Five high-ranking scholars and Cynric, trotting three abreast along the main road south, was enough to attract attention, and folk abandoned what they were doing to trail after them, sure an interesting spectacle was in the offing. They included both scholars and townsfolk, who immediately began to jostle each other. Isnard the bargeman and his cronies were among the worst offenders, and Bartholomew was concerned – with only one leg, Isnard was vulnerable in a scuffle, although he never allowed it to prevent him from joining in.

‘I feel like the Piper of Hamelin,’ grumbled Michael. ‘Followed by rats.’ His eyes narrowed. ‘And four louts from King’s Hall, who have chosen to don clothes that are brazenly French. They have done it purely to antagonise the likes of Isnard.’

‘It is working,’ said Bartholomew, aware that the bargeman had fixed the haughty quartet with angry eyes. ‘I had better send him and his friends home before there is a spat – the King’s Hall men have swords.’

For which we have His Majesty to thank, he thought sourly. Scholars were forbidden to bear arms in the town, but this stricture had been suspended by royal decree until the French threat was over. King’s Hall, which had always been warlike, was delighted to arm its scholars to the teeth.

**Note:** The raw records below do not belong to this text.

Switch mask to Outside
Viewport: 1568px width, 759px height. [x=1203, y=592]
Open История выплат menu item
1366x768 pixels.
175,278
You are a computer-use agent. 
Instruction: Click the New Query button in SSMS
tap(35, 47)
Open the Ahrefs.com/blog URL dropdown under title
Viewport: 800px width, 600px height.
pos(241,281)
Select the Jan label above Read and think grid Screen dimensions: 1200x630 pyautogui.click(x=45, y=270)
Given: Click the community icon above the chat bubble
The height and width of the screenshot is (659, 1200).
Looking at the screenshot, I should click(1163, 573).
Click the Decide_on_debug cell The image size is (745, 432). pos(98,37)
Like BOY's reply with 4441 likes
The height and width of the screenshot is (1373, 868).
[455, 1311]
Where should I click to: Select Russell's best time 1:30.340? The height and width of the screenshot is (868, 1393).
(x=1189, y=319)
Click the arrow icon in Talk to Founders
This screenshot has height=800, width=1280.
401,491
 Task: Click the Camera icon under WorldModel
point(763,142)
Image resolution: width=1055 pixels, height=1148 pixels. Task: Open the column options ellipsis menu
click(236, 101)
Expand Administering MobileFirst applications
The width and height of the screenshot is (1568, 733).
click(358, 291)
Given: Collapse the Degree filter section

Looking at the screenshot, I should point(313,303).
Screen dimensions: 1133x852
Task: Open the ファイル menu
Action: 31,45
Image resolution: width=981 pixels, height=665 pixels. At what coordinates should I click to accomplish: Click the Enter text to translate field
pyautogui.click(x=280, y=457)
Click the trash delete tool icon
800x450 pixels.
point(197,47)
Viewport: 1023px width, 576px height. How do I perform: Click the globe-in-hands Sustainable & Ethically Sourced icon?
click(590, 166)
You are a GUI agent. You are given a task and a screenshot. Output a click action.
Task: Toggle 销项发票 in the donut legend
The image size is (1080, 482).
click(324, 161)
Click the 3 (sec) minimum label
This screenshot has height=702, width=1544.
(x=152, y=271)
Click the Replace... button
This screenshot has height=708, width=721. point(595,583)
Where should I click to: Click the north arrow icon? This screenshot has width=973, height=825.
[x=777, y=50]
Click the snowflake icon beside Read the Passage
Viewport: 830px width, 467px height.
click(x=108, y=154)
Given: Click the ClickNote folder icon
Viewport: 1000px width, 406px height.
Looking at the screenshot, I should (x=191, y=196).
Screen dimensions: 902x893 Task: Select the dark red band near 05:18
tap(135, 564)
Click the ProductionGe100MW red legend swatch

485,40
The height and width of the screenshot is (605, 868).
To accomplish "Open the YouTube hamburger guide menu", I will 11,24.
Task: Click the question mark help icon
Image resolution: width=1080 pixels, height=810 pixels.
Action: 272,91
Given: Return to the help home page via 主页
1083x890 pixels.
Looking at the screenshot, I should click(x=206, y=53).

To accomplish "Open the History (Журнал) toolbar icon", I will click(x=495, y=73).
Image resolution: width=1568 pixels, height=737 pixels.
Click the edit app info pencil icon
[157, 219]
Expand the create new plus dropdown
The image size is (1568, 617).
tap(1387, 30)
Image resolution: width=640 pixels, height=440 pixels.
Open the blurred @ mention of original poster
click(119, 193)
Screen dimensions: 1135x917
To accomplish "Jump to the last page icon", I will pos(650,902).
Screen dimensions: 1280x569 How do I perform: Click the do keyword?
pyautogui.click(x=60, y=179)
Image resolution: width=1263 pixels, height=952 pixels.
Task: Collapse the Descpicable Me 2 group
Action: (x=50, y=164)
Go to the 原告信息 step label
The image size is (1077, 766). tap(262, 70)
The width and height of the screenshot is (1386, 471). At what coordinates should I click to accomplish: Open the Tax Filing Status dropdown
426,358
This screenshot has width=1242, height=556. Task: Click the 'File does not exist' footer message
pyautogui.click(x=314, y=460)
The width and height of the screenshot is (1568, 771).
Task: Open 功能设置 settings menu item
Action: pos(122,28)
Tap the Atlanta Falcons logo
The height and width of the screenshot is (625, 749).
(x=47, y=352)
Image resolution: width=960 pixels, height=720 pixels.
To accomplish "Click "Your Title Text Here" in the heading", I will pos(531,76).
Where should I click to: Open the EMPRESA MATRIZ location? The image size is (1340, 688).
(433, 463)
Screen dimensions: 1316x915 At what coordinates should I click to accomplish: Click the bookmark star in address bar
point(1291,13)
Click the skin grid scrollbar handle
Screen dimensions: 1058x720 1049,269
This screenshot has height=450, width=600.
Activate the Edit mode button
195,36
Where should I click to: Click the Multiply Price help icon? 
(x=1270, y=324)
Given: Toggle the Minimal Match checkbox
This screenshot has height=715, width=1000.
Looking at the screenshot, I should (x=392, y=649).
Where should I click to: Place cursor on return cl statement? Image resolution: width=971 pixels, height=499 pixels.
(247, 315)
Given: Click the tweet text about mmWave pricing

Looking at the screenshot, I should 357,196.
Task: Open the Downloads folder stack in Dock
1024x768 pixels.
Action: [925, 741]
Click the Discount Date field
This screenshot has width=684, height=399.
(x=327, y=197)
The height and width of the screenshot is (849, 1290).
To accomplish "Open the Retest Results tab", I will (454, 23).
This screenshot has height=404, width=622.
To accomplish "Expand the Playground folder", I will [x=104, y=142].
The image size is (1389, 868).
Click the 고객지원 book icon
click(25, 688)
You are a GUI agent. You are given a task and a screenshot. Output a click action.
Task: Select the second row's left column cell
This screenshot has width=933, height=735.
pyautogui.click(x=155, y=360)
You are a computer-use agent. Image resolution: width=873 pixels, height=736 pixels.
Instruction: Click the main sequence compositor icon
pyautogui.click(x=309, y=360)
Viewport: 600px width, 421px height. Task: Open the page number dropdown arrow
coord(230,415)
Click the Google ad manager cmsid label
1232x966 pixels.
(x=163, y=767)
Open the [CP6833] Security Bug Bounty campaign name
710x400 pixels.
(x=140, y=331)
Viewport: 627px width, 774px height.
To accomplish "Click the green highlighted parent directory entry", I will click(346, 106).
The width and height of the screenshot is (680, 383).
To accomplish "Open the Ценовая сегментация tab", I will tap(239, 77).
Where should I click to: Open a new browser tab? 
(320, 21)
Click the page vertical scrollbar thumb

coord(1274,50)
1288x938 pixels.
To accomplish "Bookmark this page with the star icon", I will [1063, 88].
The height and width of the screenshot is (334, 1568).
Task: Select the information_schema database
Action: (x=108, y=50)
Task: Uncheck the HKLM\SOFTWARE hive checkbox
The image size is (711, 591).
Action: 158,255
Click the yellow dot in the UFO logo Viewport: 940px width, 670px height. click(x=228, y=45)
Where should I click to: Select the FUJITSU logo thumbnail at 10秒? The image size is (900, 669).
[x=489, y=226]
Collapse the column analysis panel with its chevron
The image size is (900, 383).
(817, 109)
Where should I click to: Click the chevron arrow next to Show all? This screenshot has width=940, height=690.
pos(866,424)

Bartholomew knew Isnard and his cronies well, as all were either his patients or members of the Michaelhouse Choir. They had never been particularly patriotic, but the raid on Winchelsea had ignited a nationalistic fervour that verged on the fanatical. It would be forgotten when some other issue caught their attention, but until then, they were affronted by anything they deemed to be even remotely foreign. They met in disreputable taverns, where they nurtured their grievances over large flagons of ale.

‘No,’ snapped Bartholomew, seeing Isnard prepare to lob a handful of horse manure at the scholars. ‘If you make a mess on their fine clothes, they will fight you.’

‘Then they should wear English ones,’ retorted Isnard sullenly. ‘Right, lads?’

There was a growl of agreement, the loudest from a soldier named Pierre Sauvage. It was an unusual name for a man who had never ventured more than three miles outside Cambridge, but his mother had once rented her spare room to an itinerant acrobat from Lyons. Sauvage was so touchy about the possibility of having foreign blood that he was rabidly xenophobic. He told anyone who would listen that he had signed on at the castle purely because he wanted Tulyet to teach him how to kill Frenchmen.

‘Too right,’ he declared. ‘They have no right to strut around looking like the dolphin.’

‘He means the Dauphin,’ said Isnard, evidently of the opinion that the physician was unable to deduce this for himself. ‘Who we hate because it was his army what invaded Winchelsea and did all those terrible things. Is that not so, Sauvage?’

Unfortunately, his indignant remarks were overheard by the scholars from King’s Hall, who immediately swaggered over. Bartholomew shot an agonised glance at the smoke – he did not have time to prevent quarrels when he should be making sure the blaze represented no threat to the town.

‘Sauvage, Sauvage,’ mused one. ‘I think we might have a Frenchman here, boys. Shall we slit him open and see what is inside?’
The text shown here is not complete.